During the training, participants are invited to re-think “acting out” and instead of asking “What’s wrong with that child?” Ask instead, “What happened to that child?” These subtle but significant shifts in thinking can help us move from finger-pointing and judging to more constructive patterns of interaction where healing can actually take place.
Emotional trauma carries over, of course, into our adult years. If unacknowledged, untreated, unresolved, it can surface unexpectedly and often explosively, leading to our current question regarding Code Green. Victims of traumatic incidents can sometimes repress or “forget” the memories of what happened to them only to have those come back during challenging or stressful times —such as times in the hospital with a loved one or being sick and in pain themselves. The post-traumatic stress of past troubles can lead to excessive anxiety, anger, and unstable emotions.
The Body Keeps the Score
In his book, The Body Keeps the Score: Brain, Mind and Body in the Healing of Trauma, Bessel Van Der Kolk, MD, asserts that past trauma manifests itself in actual physical disease. If unresolved, trauma will eventually lead to physical illness in a variety of diagnoses.

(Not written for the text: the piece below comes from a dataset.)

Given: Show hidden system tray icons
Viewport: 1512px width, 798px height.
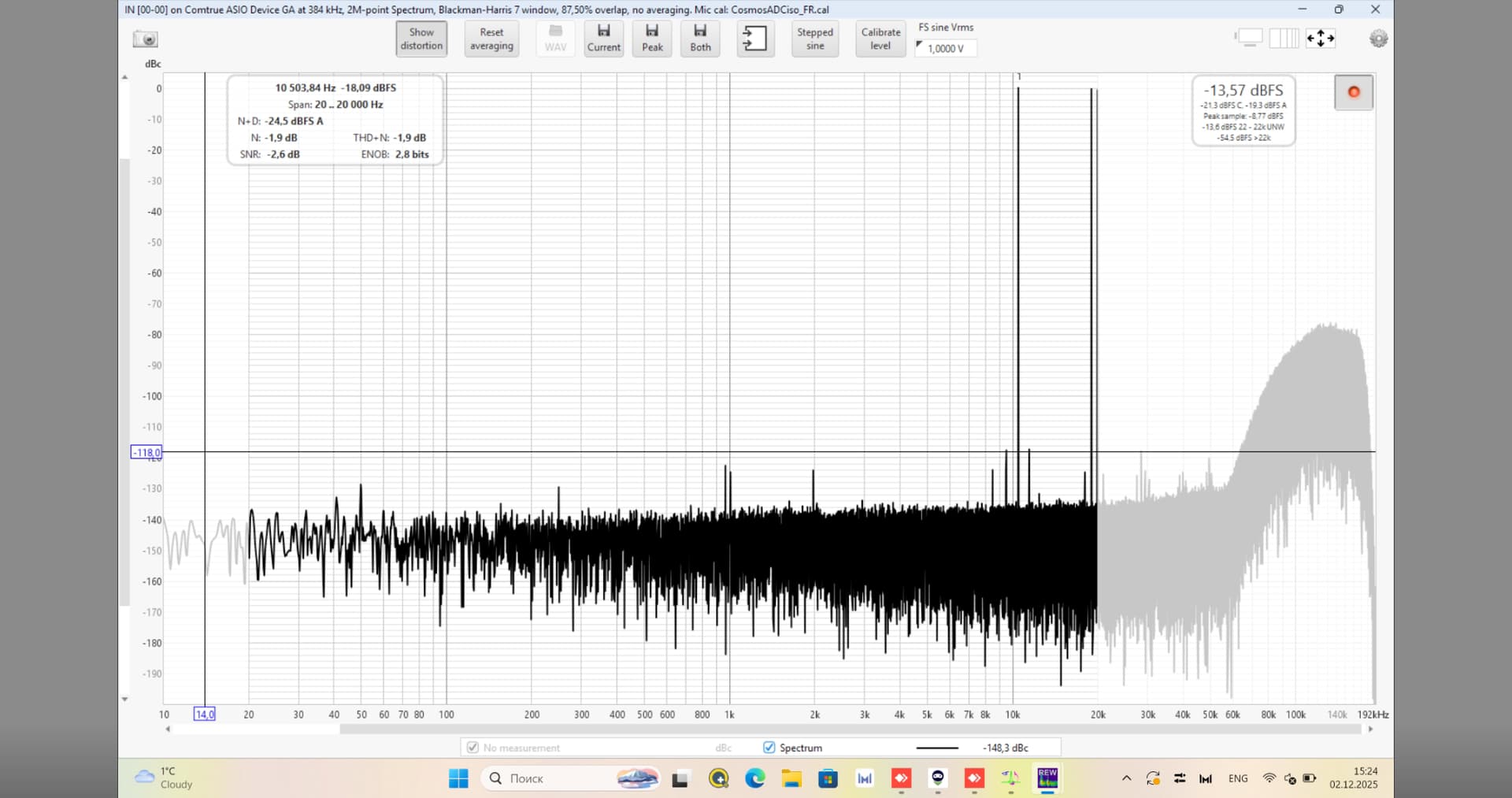Looking at the screenshot, I should pyautogui.click(x=1126, y=778).
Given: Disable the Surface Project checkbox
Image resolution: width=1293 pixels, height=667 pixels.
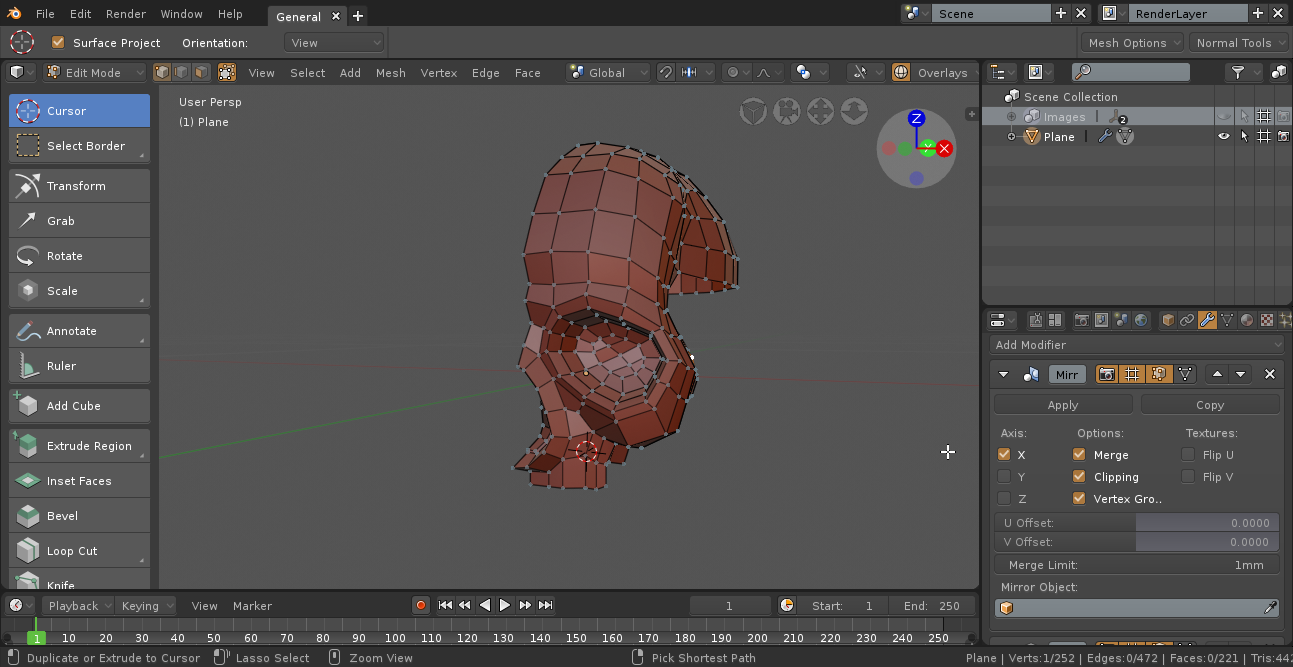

“Even though the mind may learn to ignore the messages from the emotional brain, the alarm signals don’t stop. The emotional brain keeps working, and stress hormones keep sending signals to the muscles to tense for action or immobilize in collapse. The physical effects on the organs go on unabated until they demand notice when they are expressed as illness. Medications, drugs, and alcohol can also temporarily dull or obliterate unbearable sensations and feelings. But the body continues to keep the score.”(p46)
As nurses, we are occasionally faced with responding appropriately to challenging situations: talking an agitated patient down, listening well, knowing when to get help. How can we prepare ourselves to be even better equipped to face difficult encounters?
Be in the Know
Take mental health classes that are offered for CME; the Mental Health First Aid class is valuable as are the Trauma-Informed Healing sessions. Learning about mental illness, PTSD, and other psychiatric illnesses gives us a good preparatory knowledge base.
Responding Empathetically When Possible
This can help resolve some low-risk situations. Many people long to be heard, really heard. They may even realize that we cannot resolve their situation, but they don’t want to be brushed off. They want to know someone cares. For some, that may be the beginning of healing and just what is needed to get them through a rough patch.
Call for Help as Needed
There is simply no substitute for getting help when a crisis arises. Maybe your facility, like Pinnacle Health, can consider starting a Code Green Team which specializes in defusing and de-escalating crisis situations.
Sadly, Code Greens are more common than we would like for them to be. There are a lot of hurting people out there: both our patients and those that are surrounding them in their time of illness. We have no way of knowing what trauma might have happened to our patients or their families and loved ones previously. But we do know that they carry those hurts with them when they come in for treatment. As nurses, we are often presented with really messy scenarios. Being professionals, we do our best to make the best of even the worst of times.
What helps you to respond appropriately to tense situations?